Credit source : https://ryhanson.com/stealing-session-tokens-on-plunker-with-an-angular-expression-injection/

So we can see loads of data and functionality available within this scope. If proper session management is not
implemented, we can fetch some critical data out from the session object. If you further see session.activeBuffer.content
contained in the HTML, it can be further exploited by sending a GET request user’s session id as a parameter.

⦁ What are the coding practices that make AngularJS apps vulnerable?
Some of above vulnerabilities are caused because of the AngularJS framework issues and some because of the bad practices followed by developers while designing the web pages. Some of them are as follows:

⦁ Assigning ‘ng-app’ directive to whole HTML page : The ng-app directive is the starting point of AngularJS application and it tells AngularJS that this is the root element of the application. Placing it in the or tag gives control to the entire DOM hierarchy and this makes it vulnerable to attacks than it would be otherwise.

⦁ Mixing server side and client side templates: Mixing client side and server side templates is not a good idea because it can include XSS vulnerabilities. It is because server side template is a dynamic template and its content will be based on some stored data. If any JS is passed in that stored data and its not escaped in the template then it can be used as an XSS attack. This is where data gets evaluated as a code and attacks can be made. It is a typical injection scenario.

⦁ Developers are not aware of the latest bypasses and upcoming security patches : If developers do not keep a track of the latest security exploits or bypasses then this can make their application vulnerable to attacks. Also, if any latest patch is not applied to the application, it gives an entry for the attackers to exploit.

⦁ Usage of ng-csp : CSP is content security policy that is used to change security policy for any angular application as it does not allow running any eval functions and injecting any inline styles. But recently attempts have been made to bypass the ng-csp module by attackers and they were quite successful. By using ng-csp, inline java scripts are enabled which can be bypassed by using different payloads. This happens because “$event” exposes “window” by event binding mechanism through “view”.

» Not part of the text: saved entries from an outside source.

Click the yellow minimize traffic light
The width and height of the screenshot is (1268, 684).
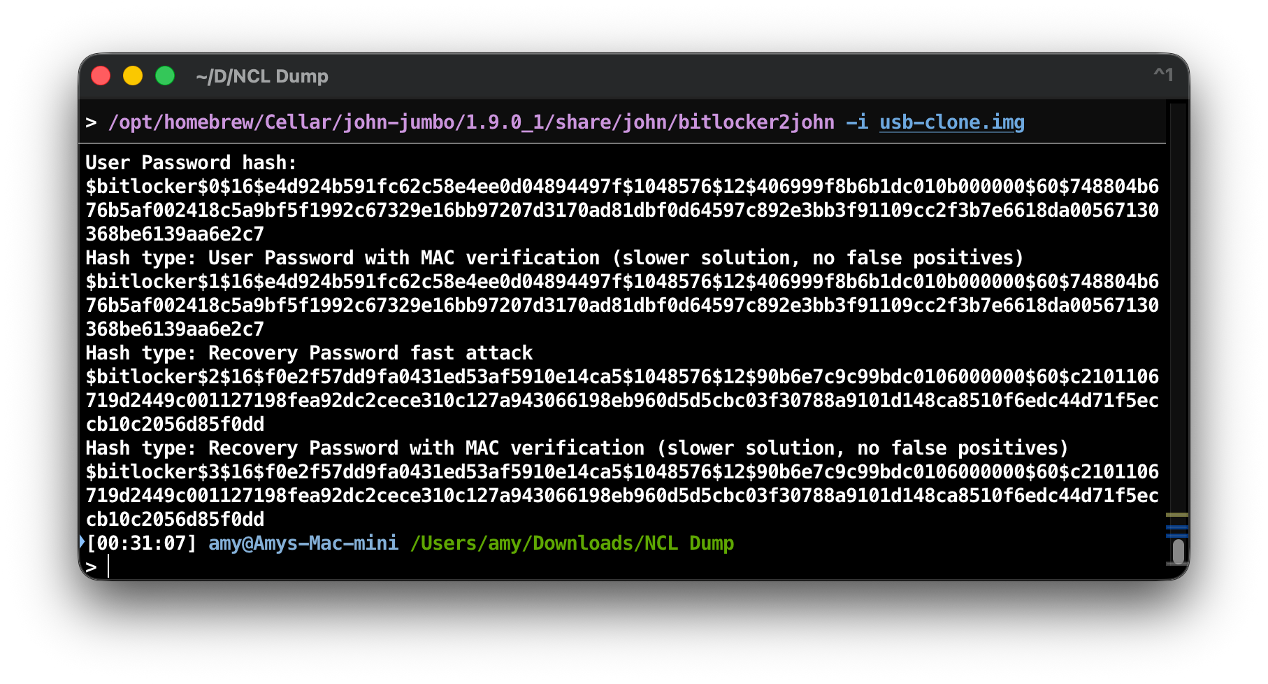(x=132, y=76)
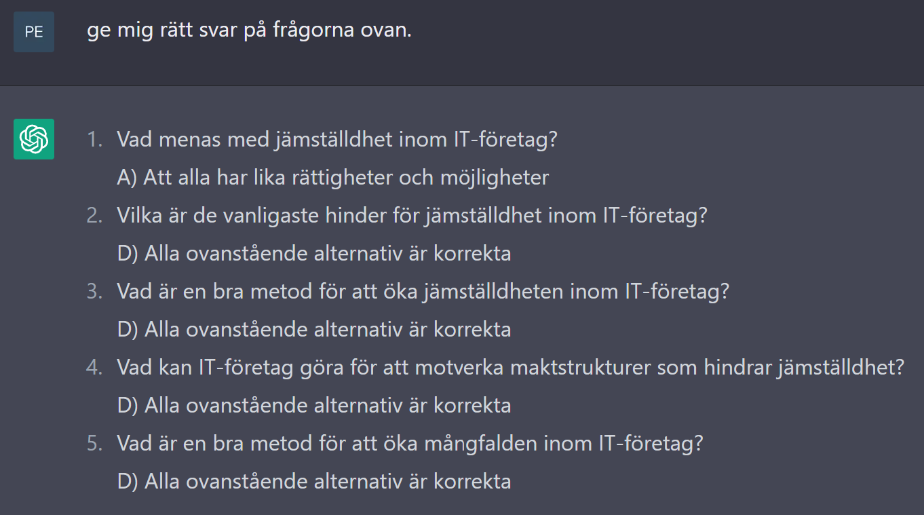
Task: Click the answer D under question 4
Action: 314,406
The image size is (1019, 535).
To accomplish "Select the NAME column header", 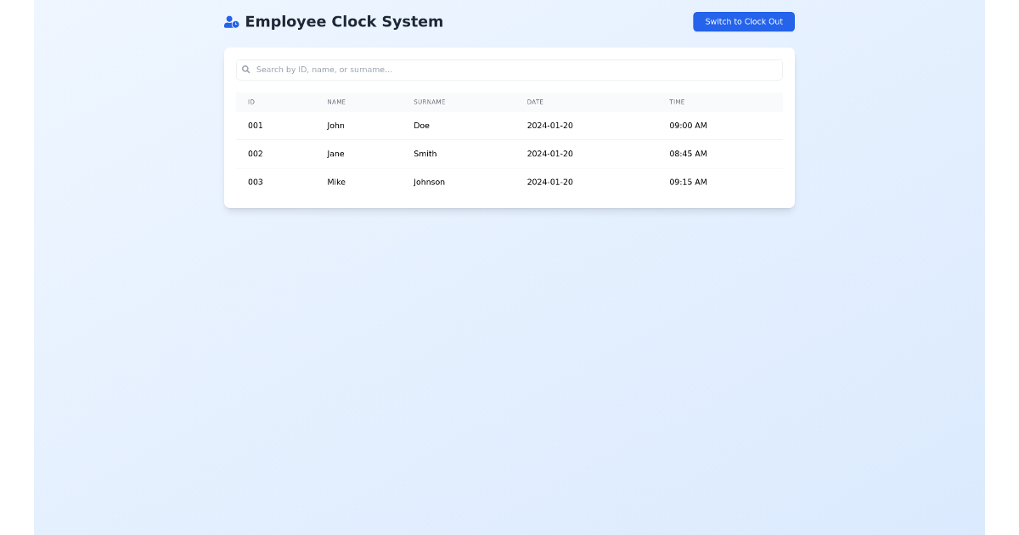I will [336, 102].
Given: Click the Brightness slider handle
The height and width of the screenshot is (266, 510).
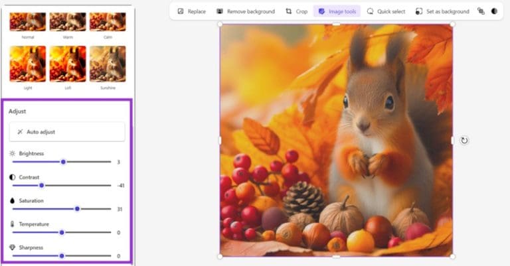Looking at the screenshot, I should coord(64,162).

⦁ Usage of objects such as toString(), Constructor(), Prototype(), CharAt() : These functions can be overridden/manipulated and a call to malicious code can be made by attackers. It is usually used by attackers to escape the sandbox by making AngularJS execute traditional java script (e.g., pop up an alert() function or execute an AJAX call to a third-party domain to send data from the AngularJS application). Below is how overriding functions can be helped to bypass a sandbox and execute malicious code using payloads.

Credit source : https://www.synopsys.com/blogs/software-security/angularjs-sandbox/

Dynamic generation of templates or expressions from user provided content : If user provided content is passed through the functions such as $eval, $watch, $apply then the web application is at the risk of XSS attacks.